La Cour constitutionnelle deThaïlande a jugé que le Premier ministre Samak Sundaravej devait démissionner pour avoir enfreint la Constitution en animant des émissions culinaires à la télévision alors qu’il dirigeait déjà le gouvernement. Le Parti du pouvoir du peuple (PPP), majoritaire, a aussitôt réclamé une réunion du Parlement dès vendredi pour reconduire Samak Sundaravej au poste de Premier ministre, au grand dam des centaines de manifestants royalistes qui réclament sa démission depuis mai dernier. «J’insiste sur le fait que notre chef de parti sera le Premier ministre», a réagi Wittaya Buranasi, qui coordonne l’alliance majoritaire au Parlement constituée autour du PPP. La Constitution interdit au Premier ministre et aux autres ministres du gouvernement de travailler pour des organisations à but lucratif. Samak avait participé à des émissions de télévision jusqu’en avril, plus de deux mois après son arrivée à la tête du gouvernement. Le PPP avait prévenu avant le jugement de la Cour qu’il renouvellerait sa confiance au Premier ministre s’il devait être condamné. «La majorité du PPP pense qu’il reste qualifié pour être Premier ministre. Il n’est plus animateur d’un show télévisé et il reste le leader du parti», avait fait savoir le parti. La procédure visant Samak avait été engagée par des sénateurs le 25 mai, parallèlement aux premières manifestations organisées par l’Alliance du peuple pour la démocratie (PAD) pour réclamer la démission du Premier ministre.

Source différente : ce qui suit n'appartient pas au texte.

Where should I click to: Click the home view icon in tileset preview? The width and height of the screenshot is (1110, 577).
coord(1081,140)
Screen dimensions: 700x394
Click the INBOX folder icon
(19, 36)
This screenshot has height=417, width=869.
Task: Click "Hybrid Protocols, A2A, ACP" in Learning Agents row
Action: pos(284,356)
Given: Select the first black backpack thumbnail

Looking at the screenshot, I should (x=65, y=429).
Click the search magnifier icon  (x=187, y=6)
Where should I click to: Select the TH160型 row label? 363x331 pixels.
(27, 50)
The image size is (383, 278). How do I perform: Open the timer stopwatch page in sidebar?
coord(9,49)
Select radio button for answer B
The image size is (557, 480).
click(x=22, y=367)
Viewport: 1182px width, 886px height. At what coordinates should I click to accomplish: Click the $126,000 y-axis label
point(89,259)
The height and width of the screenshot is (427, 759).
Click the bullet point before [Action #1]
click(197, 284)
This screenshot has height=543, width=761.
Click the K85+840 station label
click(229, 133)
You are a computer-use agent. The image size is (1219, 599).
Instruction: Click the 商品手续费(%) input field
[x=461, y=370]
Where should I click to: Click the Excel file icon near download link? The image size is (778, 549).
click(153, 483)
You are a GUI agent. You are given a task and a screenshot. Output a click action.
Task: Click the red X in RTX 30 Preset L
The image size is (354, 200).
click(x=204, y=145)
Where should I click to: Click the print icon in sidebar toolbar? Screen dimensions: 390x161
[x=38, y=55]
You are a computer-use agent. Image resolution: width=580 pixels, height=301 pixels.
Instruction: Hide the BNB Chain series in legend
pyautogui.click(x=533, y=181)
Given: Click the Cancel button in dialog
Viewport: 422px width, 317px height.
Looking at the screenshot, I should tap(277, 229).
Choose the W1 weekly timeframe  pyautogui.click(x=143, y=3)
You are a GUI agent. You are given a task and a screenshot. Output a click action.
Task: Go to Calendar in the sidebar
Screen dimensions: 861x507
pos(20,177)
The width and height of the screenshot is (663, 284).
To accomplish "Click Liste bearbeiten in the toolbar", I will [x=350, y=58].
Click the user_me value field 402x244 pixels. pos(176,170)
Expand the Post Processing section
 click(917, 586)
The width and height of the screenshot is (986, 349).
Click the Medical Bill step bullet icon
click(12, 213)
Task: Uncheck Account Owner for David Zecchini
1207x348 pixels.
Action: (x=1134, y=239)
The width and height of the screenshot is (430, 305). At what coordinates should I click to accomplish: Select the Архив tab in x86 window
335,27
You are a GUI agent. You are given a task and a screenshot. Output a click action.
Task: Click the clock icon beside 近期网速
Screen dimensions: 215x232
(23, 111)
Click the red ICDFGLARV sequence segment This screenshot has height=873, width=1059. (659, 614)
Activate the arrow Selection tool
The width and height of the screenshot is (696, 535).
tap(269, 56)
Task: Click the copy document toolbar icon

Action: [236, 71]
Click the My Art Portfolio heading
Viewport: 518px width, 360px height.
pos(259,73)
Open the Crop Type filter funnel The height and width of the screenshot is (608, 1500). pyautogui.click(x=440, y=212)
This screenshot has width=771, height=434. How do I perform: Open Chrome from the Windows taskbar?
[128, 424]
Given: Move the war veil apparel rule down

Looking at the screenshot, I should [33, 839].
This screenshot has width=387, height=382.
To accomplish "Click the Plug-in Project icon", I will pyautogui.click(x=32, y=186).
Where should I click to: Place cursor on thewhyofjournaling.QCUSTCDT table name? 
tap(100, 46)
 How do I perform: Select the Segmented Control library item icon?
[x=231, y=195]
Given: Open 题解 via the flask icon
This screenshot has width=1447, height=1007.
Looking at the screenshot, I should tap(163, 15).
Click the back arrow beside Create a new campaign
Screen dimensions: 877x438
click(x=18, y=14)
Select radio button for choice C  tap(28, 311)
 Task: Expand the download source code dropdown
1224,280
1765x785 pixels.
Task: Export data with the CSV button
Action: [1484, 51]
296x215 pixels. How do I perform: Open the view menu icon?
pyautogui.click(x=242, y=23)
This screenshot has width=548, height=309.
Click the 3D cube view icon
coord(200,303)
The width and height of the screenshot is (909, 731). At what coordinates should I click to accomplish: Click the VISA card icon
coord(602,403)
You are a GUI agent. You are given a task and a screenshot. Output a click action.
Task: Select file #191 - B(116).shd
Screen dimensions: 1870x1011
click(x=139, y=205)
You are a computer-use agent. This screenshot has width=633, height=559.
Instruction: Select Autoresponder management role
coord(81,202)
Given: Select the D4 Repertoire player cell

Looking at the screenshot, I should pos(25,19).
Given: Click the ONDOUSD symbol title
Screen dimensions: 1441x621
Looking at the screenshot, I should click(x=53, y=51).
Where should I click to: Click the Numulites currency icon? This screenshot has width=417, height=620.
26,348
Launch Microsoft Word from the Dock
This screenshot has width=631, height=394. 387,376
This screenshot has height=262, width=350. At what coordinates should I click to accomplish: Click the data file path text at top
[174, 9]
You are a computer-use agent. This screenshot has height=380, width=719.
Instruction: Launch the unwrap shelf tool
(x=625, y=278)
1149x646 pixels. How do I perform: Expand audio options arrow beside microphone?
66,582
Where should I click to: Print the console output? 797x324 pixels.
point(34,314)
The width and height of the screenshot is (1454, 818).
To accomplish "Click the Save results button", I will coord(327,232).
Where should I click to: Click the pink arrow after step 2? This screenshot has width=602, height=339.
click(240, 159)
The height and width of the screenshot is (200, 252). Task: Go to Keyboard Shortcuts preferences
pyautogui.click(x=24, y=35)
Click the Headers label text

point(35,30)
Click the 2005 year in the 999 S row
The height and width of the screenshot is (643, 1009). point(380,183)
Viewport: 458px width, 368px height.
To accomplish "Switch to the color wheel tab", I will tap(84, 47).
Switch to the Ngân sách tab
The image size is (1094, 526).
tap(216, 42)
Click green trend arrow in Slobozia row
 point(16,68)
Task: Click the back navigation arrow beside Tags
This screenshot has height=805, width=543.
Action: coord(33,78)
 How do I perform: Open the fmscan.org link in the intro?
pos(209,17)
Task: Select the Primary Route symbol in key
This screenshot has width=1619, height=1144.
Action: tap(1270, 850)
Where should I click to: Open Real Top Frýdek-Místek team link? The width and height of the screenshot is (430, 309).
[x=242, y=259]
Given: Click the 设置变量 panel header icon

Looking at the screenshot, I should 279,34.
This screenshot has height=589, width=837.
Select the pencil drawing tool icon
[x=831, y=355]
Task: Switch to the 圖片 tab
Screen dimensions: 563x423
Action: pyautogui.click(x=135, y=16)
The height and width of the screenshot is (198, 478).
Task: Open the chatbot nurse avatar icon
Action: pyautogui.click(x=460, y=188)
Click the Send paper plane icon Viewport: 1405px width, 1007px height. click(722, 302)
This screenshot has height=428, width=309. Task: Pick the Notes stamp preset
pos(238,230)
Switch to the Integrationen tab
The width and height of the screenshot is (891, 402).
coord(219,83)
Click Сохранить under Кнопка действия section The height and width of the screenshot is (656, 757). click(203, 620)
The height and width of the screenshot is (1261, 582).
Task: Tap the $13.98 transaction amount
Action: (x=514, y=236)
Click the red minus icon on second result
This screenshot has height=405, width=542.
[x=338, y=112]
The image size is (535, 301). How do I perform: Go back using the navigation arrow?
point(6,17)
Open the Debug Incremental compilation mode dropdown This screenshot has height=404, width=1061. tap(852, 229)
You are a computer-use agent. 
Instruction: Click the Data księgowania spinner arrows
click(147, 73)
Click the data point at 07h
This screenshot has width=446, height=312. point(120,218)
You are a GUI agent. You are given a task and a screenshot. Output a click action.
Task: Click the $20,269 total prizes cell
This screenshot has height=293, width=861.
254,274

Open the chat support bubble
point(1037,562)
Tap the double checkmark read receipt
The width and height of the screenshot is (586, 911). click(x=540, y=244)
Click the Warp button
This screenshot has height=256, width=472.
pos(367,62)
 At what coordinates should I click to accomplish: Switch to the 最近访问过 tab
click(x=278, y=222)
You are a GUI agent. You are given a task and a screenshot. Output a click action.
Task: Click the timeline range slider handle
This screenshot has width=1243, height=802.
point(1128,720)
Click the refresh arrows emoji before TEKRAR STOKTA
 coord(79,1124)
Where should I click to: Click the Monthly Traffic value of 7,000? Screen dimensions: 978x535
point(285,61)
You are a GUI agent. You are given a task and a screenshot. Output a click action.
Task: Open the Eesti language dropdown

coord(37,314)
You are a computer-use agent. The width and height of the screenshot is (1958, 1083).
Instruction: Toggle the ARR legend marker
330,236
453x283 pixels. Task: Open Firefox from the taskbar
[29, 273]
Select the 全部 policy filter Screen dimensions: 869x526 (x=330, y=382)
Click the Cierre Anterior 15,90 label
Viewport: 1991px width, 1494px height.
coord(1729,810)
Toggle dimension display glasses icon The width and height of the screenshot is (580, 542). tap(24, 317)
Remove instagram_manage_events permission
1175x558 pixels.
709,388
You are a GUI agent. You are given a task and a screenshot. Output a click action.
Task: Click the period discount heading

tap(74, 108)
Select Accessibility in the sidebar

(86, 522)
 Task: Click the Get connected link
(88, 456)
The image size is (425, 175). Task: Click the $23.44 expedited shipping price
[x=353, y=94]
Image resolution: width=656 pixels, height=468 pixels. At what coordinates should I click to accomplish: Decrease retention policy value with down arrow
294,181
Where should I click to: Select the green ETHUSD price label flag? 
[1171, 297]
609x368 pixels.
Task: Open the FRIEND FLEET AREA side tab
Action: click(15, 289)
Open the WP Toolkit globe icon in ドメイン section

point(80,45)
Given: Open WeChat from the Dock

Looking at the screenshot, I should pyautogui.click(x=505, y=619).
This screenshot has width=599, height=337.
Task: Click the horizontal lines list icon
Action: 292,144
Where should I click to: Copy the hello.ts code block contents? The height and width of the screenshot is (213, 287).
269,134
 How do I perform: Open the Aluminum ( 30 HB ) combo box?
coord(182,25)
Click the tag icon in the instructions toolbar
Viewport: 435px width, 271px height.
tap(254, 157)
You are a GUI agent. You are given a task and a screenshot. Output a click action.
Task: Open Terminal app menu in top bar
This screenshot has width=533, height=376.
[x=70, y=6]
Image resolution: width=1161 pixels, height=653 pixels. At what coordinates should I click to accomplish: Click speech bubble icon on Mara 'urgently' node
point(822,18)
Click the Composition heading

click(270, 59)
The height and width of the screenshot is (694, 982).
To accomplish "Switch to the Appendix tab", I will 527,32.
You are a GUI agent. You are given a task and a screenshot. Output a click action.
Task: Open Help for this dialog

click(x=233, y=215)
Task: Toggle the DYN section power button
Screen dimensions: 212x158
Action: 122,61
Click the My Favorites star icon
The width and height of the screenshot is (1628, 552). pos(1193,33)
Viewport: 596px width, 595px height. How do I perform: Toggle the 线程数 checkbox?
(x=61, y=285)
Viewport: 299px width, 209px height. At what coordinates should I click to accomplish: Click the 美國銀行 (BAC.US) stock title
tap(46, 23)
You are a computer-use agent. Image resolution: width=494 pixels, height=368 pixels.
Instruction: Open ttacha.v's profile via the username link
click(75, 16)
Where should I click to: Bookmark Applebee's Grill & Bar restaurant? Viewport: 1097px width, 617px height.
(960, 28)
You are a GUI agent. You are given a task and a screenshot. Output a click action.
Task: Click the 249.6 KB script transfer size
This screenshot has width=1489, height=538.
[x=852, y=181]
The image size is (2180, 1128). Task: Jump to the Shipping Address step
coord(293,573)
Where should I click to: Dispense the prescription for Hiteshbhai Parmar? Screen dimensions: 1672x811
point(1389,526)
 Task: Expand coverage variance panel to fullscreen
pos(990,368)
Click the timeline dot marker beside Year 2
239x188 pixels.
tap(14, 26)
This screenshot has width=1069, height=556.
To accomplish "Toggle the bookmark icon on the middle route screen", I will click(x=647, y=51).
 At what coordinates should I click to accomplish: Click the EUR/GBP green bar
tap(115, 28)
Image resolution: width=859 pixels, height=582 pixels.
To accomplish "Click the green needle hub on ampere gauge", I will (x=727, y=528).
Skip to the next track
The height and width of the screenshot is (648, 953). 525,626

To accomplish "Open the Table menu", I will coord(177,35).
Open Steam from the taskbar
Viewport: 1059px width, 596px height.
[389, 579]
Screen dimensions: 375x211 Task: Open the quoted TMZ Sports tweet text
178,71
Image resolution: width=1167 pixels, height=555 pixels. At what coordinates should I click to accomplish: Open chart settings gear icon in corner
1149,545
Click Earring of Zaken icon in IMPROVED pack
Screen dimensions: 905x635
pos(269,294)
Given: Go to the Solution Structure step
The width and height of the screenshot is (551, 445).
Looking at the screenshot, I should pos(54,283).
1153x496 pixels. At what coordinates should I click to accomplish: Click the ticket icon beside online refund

Le PAD, qui regroupe des hommes d’affaires, universitaires et anciens militaires royalistes unis par leur rejet de l’ancien Premier ministre Thaksin Shinawatra, espérait que le conflit d’intérêt reproché à Samak suffirait à le mettre à l’écart. Le PAD mobilise avant tout les classes moyennes de la capitale alors que Samak et le PPP s’appuient sur les couches modestes et l’électorat rural. Lors d’un rassemblement de partisans du gouvernement lundi soir, Samak avait exclu de démissionner ou de convoquer des élections législatives anticipées. «J’affirme que je ne dissoudrai pas le Parlement. Je ne partirai pas. Je me défendrai», avait-il dit.
Le chef du gouvernement a imposé l’état d’urgence à Bangkok la semaine dernière et demandé à l’armée d’évacuer par la force les manifestants du PAD, mais les militaires ont refusé, ce qui laisse la crise politique totalement ouverte. En attendant le retour de Samak, le gouvernement a ajouté que le vice-Premier ministre Somchai Wongsawat, qui se trouve être le beau-frère de Thaksin, deviendrait Premier ministre par intérim, une décision peu susceptible d’apaiser l’ardeur du PAD.